Re: Inter-robot Communications - Part II

Martijn Koster (m.koster@webcrawler.com)
Fri, 29 Dec 1995 08:26:27 -0700


At 4:42 AM 12/29/95, David Eagles wrote:

> Well, I never expected to receive such a favourable response
> about a standard port/protocol for communication between robots.

Cool. Many robot authors among the respondents?

>The key features I have thought of so far as listed below,
> so you can comment on these also (ie. tell m,e if I'm being too
> stupid/ambitious/etc)
>
>1. Dedicated port approved as an Internet standard port number.
> (What does this require?)

Not sure, but there's no point until there is an RFC which specifies
what the protocol on that port is doing, so concentrate on that first.

>2. Protocol (similar to FTP I think) which allows remote agents
> to exchange URL's, perform searchs and get the results in a standard
> format, database mirroring(?), etc.

Why on earth like FTP? FTP is reseonably complex and inefficient.
If we're talking about the web, use HTTP! We know how/that that
works, we have many implementations, and it's reaseonably OK.
It's at least as efficient as FTP for this kind of thing,
and when HTTP/NG comes along you can just plug that in.

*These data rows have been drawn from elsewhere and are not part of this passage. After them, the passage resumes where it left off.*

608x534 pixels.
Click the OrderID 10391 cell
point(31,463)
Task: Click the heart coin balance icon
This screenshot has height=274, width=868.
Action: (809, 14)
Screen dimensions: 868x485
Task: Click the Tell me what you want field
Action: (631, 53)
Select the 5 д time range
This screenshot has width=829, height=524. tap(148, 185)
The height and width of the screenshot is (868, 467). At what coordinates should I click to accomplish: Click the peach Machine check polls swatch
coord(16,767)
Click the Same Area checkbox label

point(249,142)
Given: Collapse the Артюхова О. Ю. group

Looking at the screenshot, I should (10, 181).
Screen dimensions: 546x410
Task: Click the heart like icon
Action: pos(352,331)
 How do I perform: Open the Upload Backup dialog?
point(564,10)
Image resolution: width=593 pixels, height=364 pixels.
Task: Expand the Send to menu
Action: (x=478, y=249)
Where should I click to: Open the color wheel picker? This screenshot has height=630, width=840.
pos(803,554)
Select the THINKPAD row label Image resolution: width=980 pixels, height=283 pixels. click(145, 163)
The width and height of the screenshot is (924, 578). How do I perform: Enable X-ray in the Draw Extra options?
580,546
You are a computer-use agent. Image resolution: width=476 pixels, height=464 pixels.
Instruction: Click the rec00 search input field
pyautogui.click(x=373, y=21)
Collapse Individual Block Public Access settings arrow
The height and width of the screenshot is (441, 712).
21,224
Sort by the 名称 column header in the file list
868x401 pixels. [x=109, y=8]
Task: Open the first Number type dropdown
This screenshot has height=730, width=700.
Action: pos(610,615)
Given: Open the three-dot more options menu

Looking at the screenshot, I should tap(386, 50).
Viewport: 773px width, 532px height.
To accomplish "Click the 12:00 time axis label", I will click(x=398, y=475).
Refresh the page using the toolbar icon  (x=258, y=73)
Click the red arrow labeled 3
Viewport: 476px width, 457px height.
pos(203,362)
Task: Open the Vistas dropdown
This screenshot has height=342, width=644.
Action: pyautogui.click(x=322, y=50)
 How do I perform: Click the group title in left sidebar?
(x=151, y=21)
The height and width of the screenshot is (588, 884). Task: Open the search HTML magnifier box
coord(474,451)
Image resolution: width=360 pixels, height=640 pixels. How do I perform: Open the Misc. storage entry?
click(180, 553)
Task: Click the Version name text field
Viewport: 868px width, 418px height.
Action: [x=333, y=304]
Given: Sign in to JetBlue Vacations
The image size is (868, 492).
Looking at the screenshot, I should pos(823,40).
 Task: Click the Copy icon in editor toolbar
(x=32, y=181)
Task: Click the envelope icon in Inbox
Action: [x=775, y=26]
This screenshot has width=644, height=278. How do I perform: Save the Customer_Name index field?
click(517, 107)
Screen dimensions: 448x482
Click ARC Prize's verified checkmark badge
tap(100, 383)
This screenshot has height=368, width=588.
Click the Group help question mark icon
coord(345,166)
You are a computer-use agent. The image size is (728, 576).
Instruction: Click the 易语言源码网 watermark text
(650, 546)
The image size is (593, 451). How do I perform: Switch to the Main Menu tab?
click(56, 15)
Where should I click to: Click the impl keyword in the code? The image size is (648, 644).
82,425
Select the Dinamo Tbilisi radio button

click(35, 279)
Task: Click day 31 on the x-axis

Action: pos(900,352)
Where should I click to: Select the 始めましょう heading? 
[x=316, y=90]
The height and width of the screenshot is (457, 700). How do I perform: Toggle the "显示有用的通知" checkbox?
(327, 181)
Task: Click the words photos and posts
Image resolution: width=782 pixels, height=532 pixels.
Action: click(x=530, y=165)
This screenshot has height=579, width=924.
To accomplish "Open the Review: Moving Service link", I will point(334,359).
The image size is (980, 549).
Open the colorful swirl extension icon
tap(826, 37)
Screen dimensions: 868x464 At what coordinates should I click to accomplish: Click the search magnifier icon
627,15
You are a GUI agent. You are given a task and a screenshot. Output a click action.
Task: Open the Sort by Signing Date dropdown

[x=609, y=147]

This allows you to concentrate on just the data format;
so just invent a new Media type: text/foo.

> The idea behind this is that if Robot A finds a URL handled by another
> remote Robot (such as by domain name, keywords(?), etc), then it can
> inform the remote robot of it's existance.

This would be easy deployable if you use HTTP: POST a form or PUT a
file using a client library such as libwww-perl, and handle it in a CGI
script. Hey, we'll just link it to our submit form :-)

This has been discussed before actually, we never got time to make
it go anywhere...

> Similarly, if a user wants to search for something which happens to be
> handled by the remote server, a standard data format will be returned
> which can them be presented in any format.

Distributed interactive searching is more complicated than that though...
what do you do when there are three thousand of these servers around?
It is also complicated because these days you don't want all results;
there are too many of them. But masaging the results using whatever
selection and relevance feedback is very robot-specific, because
everyone uses different kinds of search engines. This sounds to me
like a problem for which there is no good and easy answer.

However, it'd be nice to come up with a way to efficiently hoover
other robots for URL's; this could be done with a mechanism such
as you describe. What we can learn from Harvest is that these
issues can be separated into different processes, making it all
a bit more flexible and clear.

>3. A method of correlating Robots with specialties (what the robot is for).
> An approach similar to DNS may come in handy here -
> limited functionality could be obtained by using a "hosts" type file
> (called "robots" ?), while large scale, transparent functionality would
> probably require a centralised site which would maintain a list of all
> know robots and their specialties. Remote robots would download the
> list( or search parts of it) as required. This could probably be
> another protocol command on the port above.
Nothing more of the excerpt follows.